## WHAT IS NEEDED:
The required output consists solely of the lines from the line containing "Continue shopping (195, 280)" through the end of the records, copied exactly.

## Pixel coordinate grounding data:
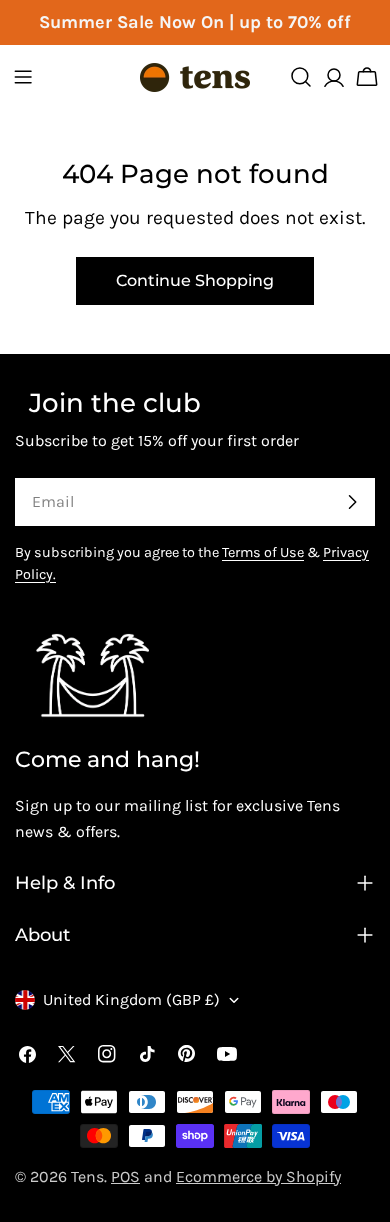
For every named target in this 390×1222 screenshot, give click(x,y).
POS (125, 1176)
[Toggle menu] (23, 77)
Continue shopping (195, 280)
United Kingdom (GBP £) (131, 999)
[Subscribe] (352, 502)
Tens (87, 1176)
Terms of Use (263, 552)
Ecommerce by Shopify (258, 1176)
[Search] (301, 77)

## RESULT OF THE TASK:
Continue shopping (195, 280)
United Kingdom (GBP £) (131, 999)
[Subscribe] (352, 502)
Tens (87, 1176)
Terms of Use (263, 552)
Ecommerce by Shopify (258, 1176)
[Search] (301, 77)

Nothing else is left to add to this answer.